6. The stereo digital sand table light field rendering method capable of being freely expanded is characterized by comprising two stages of implicit conversion of a model and mixed rendering of viewpoints, wherein the implicit conversion of the model comprises a data set acquisition step and a nerve radiation field model training step, and the specific steps are as follows:

a data set acquisition step: providing an original training data set for the nerve rendering pipeline according to the target scene of the display expression, wherein the data set comprises multi-view images and corresponding camera pose information;

training a nerve radiation field model: preprocessing the data set, taking the preprocessed data set as the input of a neural network, and performing model training by adopting a fully-connected network to obtain implicit expression of a model so as to finish model training;

and a mixed rendering step of view points: according to the human eye viewing position, a hybrid rendering pipeline is adopted, the neural rendering pipeline is combined with a traditional graphic rendering pipeline, and the hybrid rendering pipeline is used for fusing static and dynamic scenes, so that the 3D scene with implicit expression and display expression can be rendered and displayed in real time in a unified frame.
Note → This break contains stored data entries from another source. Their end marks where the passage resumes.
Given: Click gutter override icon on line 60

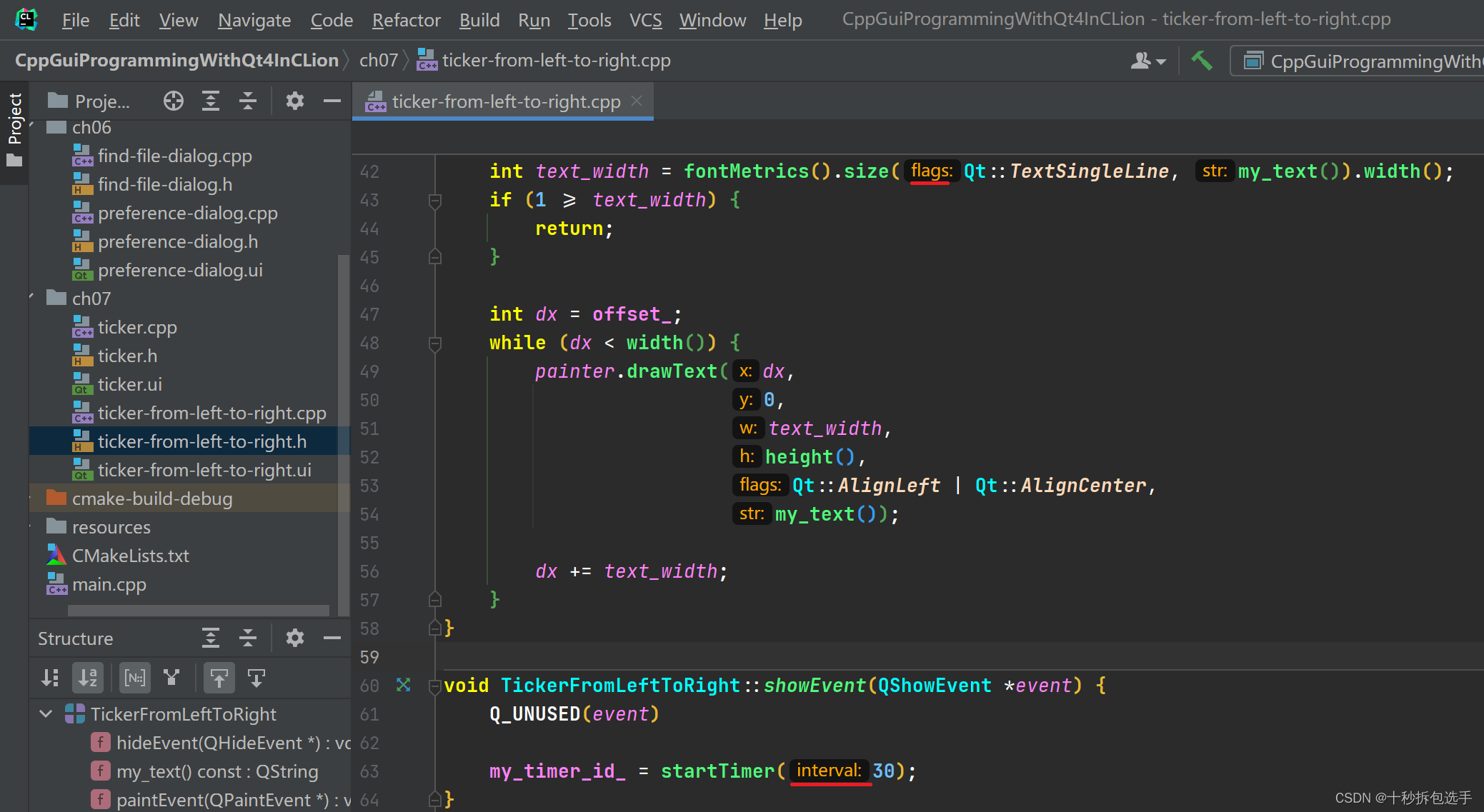Looking at the screenshot, I should 404,685.

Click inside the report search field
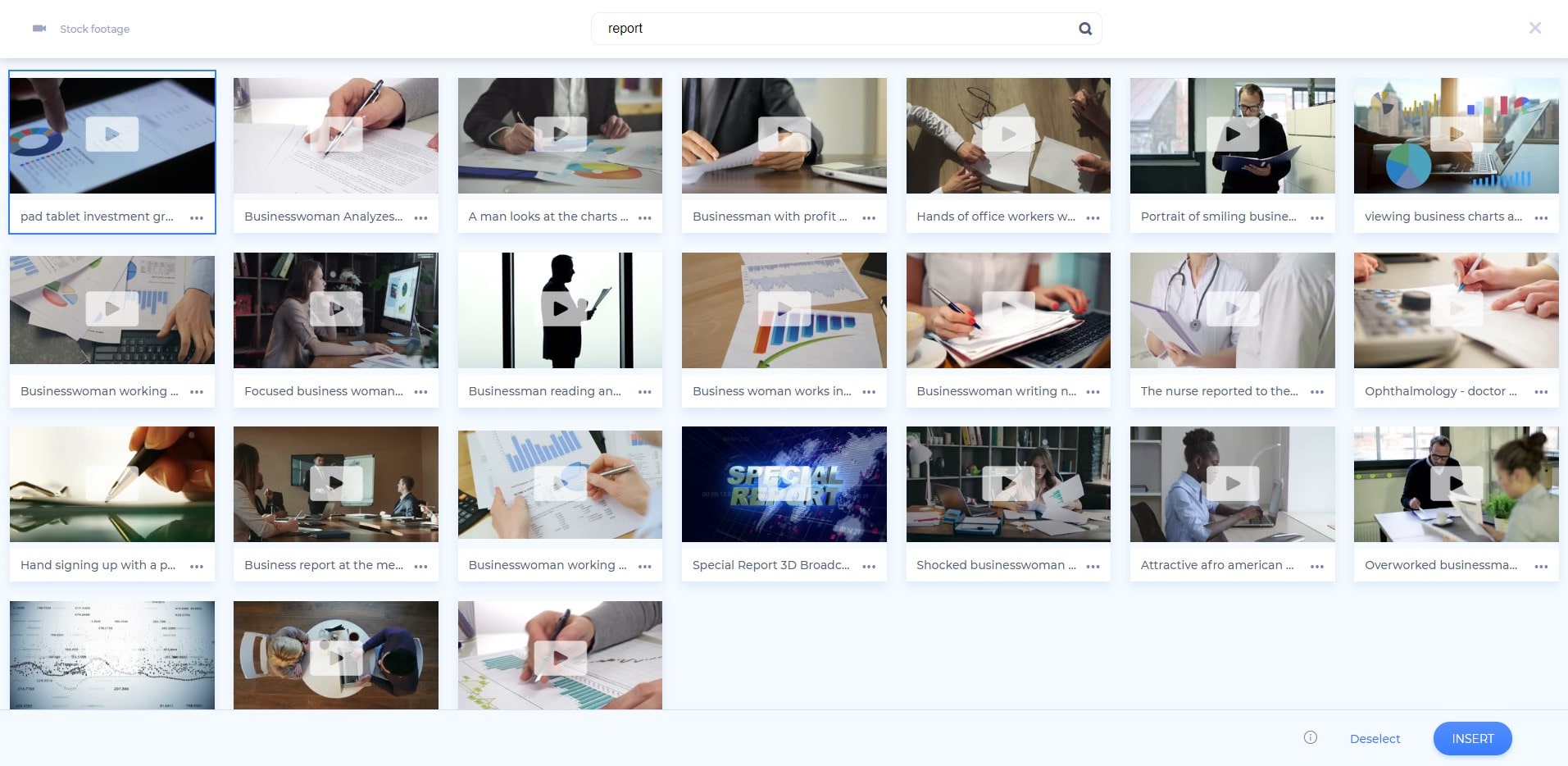click(x=820, y=28)
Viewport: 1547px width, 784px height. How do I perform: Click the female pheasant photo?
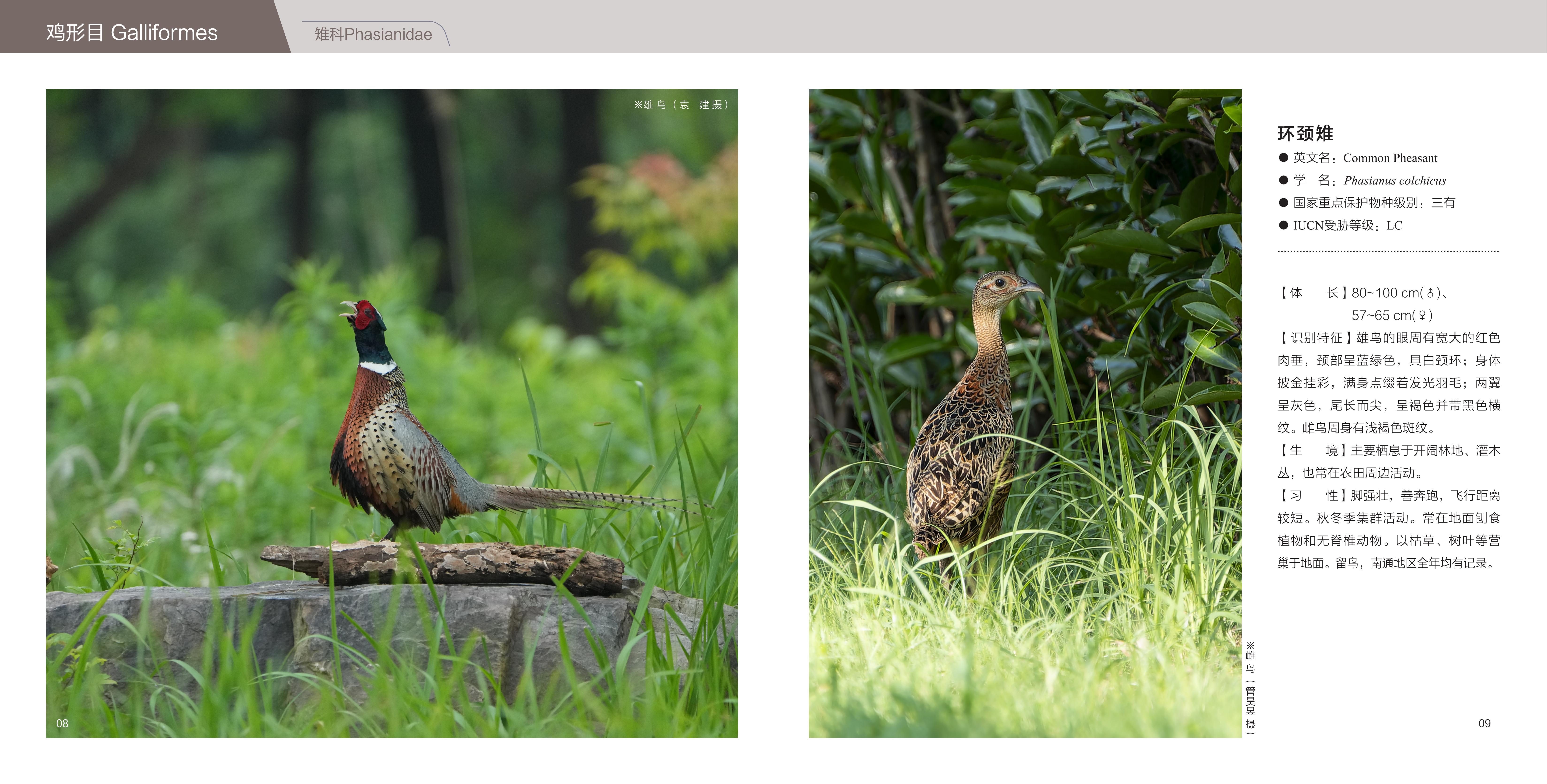[x=1025, y=413]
And an online editing function of the three-dimensional scene is added for marking and modifying the three-dimensional scene in real time, rendering images to be displayed, and improving the readability and usability of the target scene.

7. The method for rendering a stereoscopic digital sand table light field capable of being freely expanded as claimed in claim 6, wherein in the step of acquiring the data set, the data can be a real map to be displayed or a virtual map scene.
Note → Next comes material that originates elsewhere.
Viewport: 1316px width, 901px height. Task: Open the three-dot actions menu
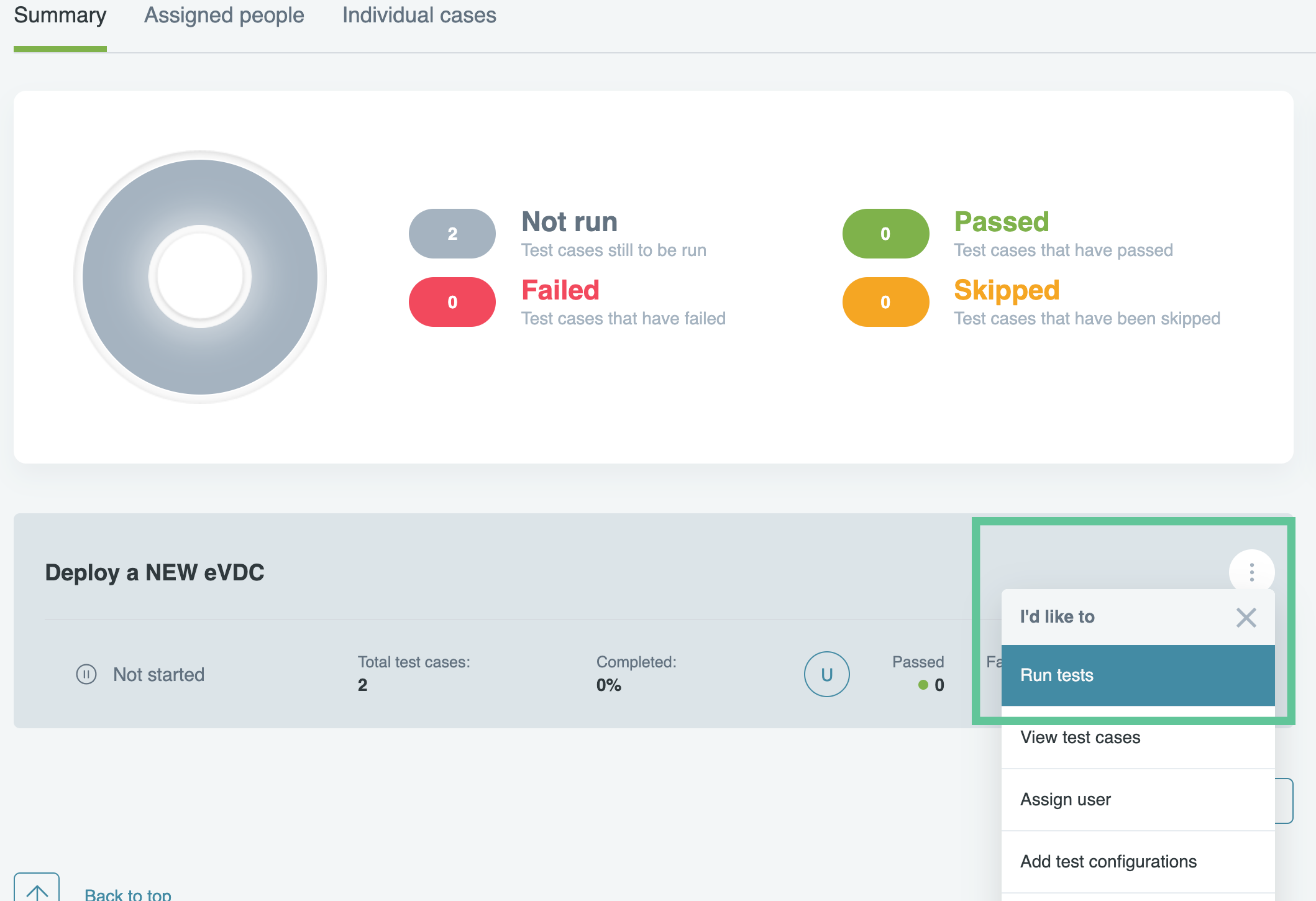[1251, 572]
8. The method of claim 6, wherein in the visual angle rendering step, a hybrid rendering pipeline is used for generating images, wherein the neural radiation field is used for rendering static map scenes, and a traditional rendering pipeline is used for rendering editable dynamic scenes such as map identifiers and the like.

9. The freely expandable stereoscopic digital sand table light field rendering method of claim 6, wherein the light field rendering method is a light-weight rendering algorithm based on human eye tracking data, the human eye tracking algorithm tracks in an infrared guiding mode, an infrared camera is used for rapidly positioning a region of interest of a human face, a visible camera accurately and rapidly positions human eyes according to the region of interest and sends human eye position coordinates to a light field image rendering module in real time, and the image rendering module performs image rendering only at a human eye watching position, so that the data volume of the light field rendering algorithm is reduced.

10. A method of rendering a stereoscopic digital sand table light field as claimed in any one of claims 6 to 9, wherein the light field rendering method is a real-time rendering method.